Called ‘Wading Through Murky Waters’, the think-tank said its findings were a case study of “regulatory ineffectiveness” in Sri Lanka.
“The predictability, efficiency and openness of regulatory procedures are critical to enhance their effectiveness. In the absence of these features, procedures will fail to generate expected outcomes,” the report said. “Such opaque processes are also prone to abuse.”
The tax exemption schemes that provide relief from a host of government taxes can be a significant cost saving to most businesses
The import taxes covered are import duty, import cess, Port and Airport Development Levy (PAL), Nation Building Tax (NBT) and Value Added Tax (VAT).
The study analysed tax exemptions in place for agricultural equipment such as green houses, drip irrigation systems and polytunnels, vital to enhance sector productivity.

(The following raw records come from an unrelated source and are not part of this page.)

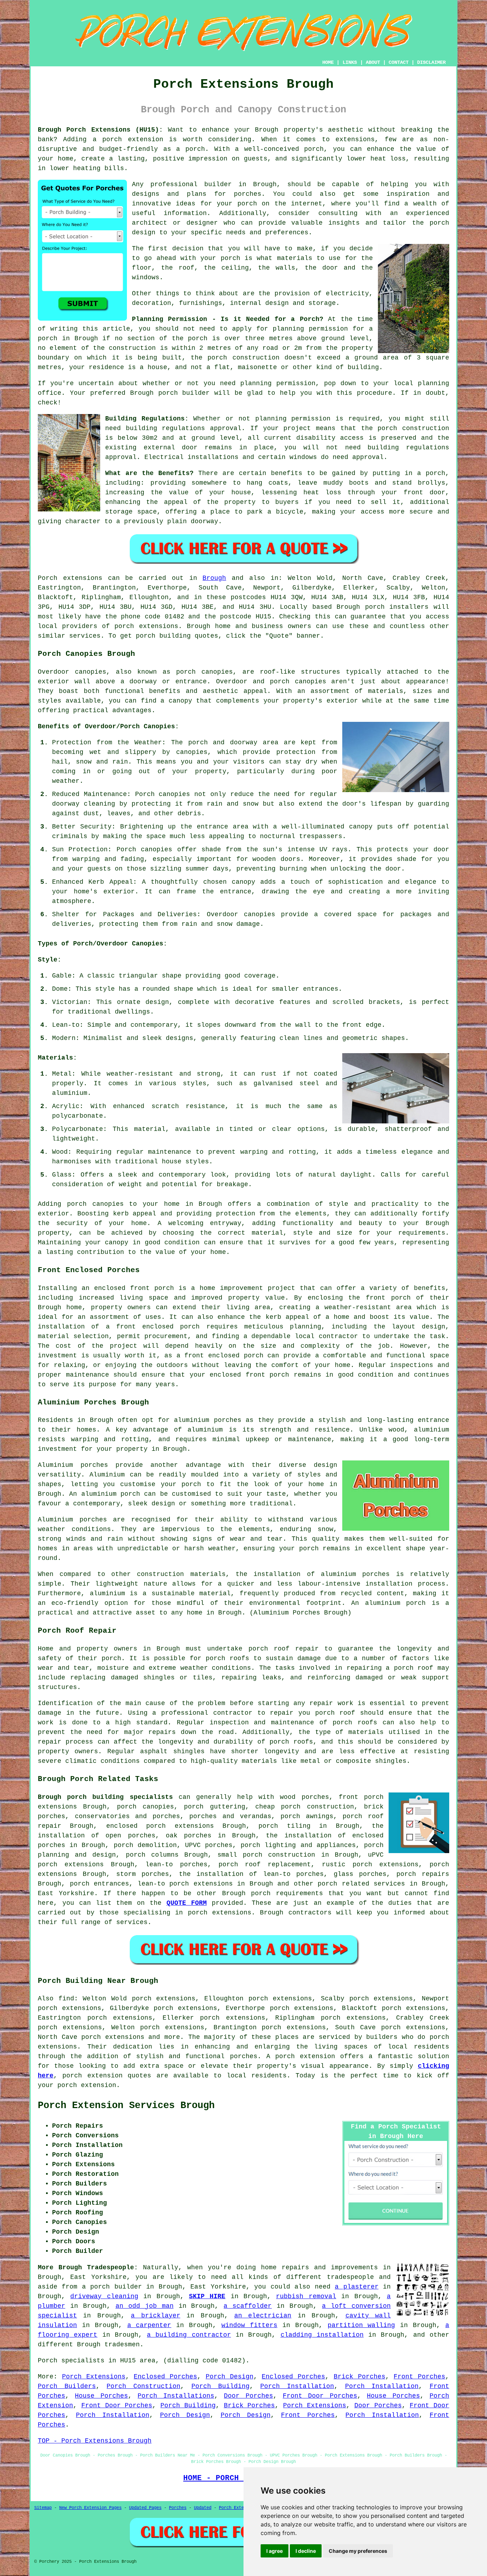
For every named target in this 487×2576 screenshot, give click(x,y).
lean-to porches (176, 1864)
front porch (388, 1297)
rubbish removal (306, 2296)
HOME (328, 62)
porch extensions (146, 626)
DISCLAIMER (431, 62)
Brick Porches (359, 2376)
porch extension (86, 2085)
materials (294, 258)
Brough (214, 578)
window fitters (249, 2325)
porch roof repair (283, 1648)
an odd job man (145, 2306)
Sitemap (43, 2507)
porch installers (397, 607)
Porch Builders (67, 2386)
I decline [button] (306, 2551)
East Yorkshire (66, 1893)
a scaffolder (248, 2306)
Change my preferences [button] (358, 2551)
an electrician (262, 2315)
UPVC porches (208, 1845)
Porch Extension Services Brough (126, 2105)
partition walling (361, 2325)
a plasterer (356, 2286)
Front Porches (419, 2376)
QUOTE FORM (186, 1903)
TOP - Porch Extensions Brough (95, 2440)
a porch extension (128, 139)
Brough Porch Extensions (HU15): (100, 129)
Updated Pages (145, 2507)
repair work (331, 1703)
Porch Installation (297, 2386)
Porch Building (220, 2386)
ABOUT (373, 62)
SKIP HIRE (207, 2296)
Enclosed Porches (165, 2376)
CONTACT (399, 62)
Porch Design (229, 2376)
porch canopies (145, 1806)
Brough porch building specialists (105, 1797)
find (66, 1998)
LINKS (350, 62)
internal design (259, 303)
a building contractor (189, 2334)
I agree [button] (274, 2551)
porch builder (184, 393)
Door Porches (248, 2395)
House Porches (101, 2395)
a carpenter (149, 2325)
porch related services (361, 1883)
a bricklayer (155, 2315)
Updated (202, 2507)
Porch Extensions (93, 2376)
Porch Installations (176, 2395)
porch (435, 473)
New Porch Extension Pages (90, 2507)
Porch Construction (143, 2386)
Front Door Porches (320, 2395)
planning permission (310, 328)
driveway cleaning (104, 2296)
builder (218, 184)
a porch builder (112, 2286)
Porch (47, 578)
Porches (177, 2507)
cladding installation (322, 2334)
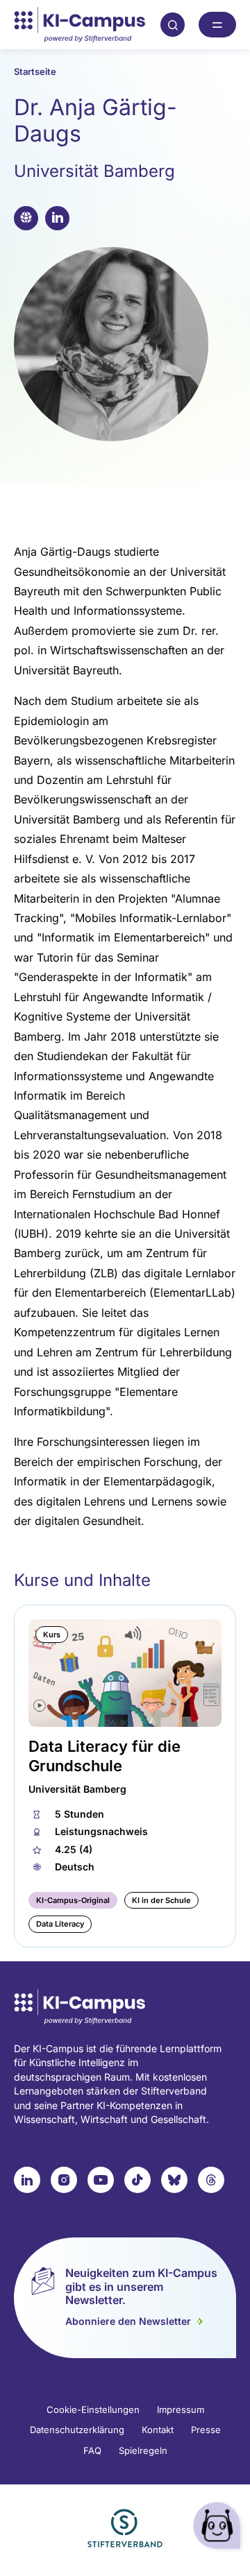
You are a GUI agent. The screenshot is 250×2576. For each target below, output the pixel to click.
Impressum (180, 2409)
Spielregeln (143, 2450)
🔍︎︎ (173, 24)
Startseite (35, 71)
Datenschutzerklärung (77, 2429)
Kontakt (158, 2429)
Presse (206, 2429)
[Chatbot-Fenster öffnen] (219, 2528)
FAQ (92, 2450)
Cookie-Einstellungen (93, 2409)
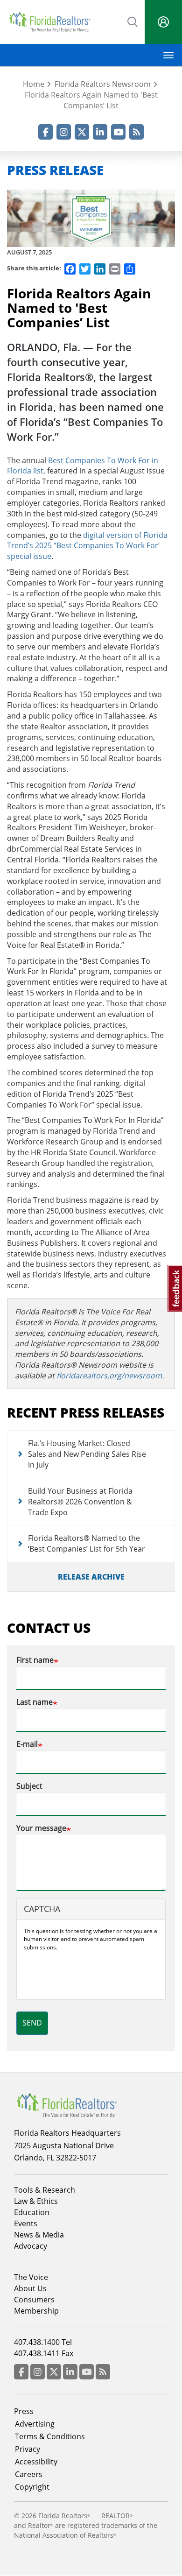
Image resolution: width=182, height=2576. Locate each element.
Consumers (34, 2299)
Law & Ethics (36, 2201)
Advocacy (30, 2246)
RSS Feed (136, 132)
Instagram (63, 132)
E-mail (27, 1744)
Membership (36, 2311)
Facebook (45, 132)
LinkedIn (100, 132)
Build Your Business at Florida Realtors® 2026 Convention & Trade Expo (80, 1501)
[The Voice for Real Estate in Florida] (66, 2104)
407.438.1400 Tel (43, 2342)
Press (24, 2411)
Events (25, 2223)
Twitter (82, 132)
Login (163, 22)
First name (35, 1660)
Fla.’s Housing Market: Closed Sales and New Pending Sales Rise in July (87, 1454)
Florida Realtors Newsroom (103, 84)
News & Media (39, 2235)
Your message (41, 1828)
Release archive (91, 1577)
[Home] (49, 22)
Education (31, 2212)
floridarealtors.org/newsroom (109, 1375)
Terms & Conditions (50, 2436)
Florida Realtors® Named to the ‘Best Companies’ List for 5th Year (86, 1543)
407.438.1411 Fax (43, 2353)
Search (133, 21)
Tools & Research (44, 2190)
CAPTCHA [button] (42, 1908)
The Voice (31, 2277)
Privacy (27, 2449)
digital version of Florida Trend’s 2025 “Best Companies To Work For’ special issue (87, 546)
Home (33, 84)
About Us (30, 2288)
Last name (34, 1702)
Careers (28, 2474)
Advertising (35, 2424)
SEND (32, 2023)
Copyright (32, 2487)
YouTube (118, 132)
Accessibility (36, 2461)
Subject (29, 1786)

To prevent misuse of the exemptions to evade taxes, the government requires businesses to follow a certain process to demonstrate eligibility.
Verité Research said the three problems the study identified with the current process diminishes the effectiveness of the scheme in terms of achieving expected benefits and increases the potential for it to be misused.

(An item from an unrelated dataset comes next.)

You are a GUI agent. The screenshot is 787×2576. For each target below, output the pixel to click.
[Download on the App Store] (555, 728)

Among its key findings are that procedures to obtain approvals for businesses to be eligible for the exemptions are neither documented nor publicly available.
As a result, businesses must rely on verbal instructions provided by the agencies and visit these organisations in person to obtain instructions.
“Research by Verité Research (VR) finds that verbal directives provided by different officers in different agencies are often inconsistent, making such instructions unreliable,” the report said.
“Research also revealed that lack of a documented procedure favours incumbent businesses with access to high level bureaucrats at a personal level that can guide them through the opaque system over new businesses that do not have the same level of access.”
The study also said criteria by which exemptions are approved by relevant government agencies are neither documented nor made publicly available.
“The determination of the applicant’s eligibility and the product for exemption is subject to undue discretion on the part of the officer-in-charge. This state of affairs reduces the predictability of the outcome and leaves room for misuse and corruption.”
The report also said the current approval process is prone to abuse by tax evaders who can import products other than those eligible under these schemes in collusion with officials.
“Import statistics may potentially help assess impact of the schemes on targeted beneficiaries and detect instances of such misuse. The absence of such data further increases the possibility of abuse.”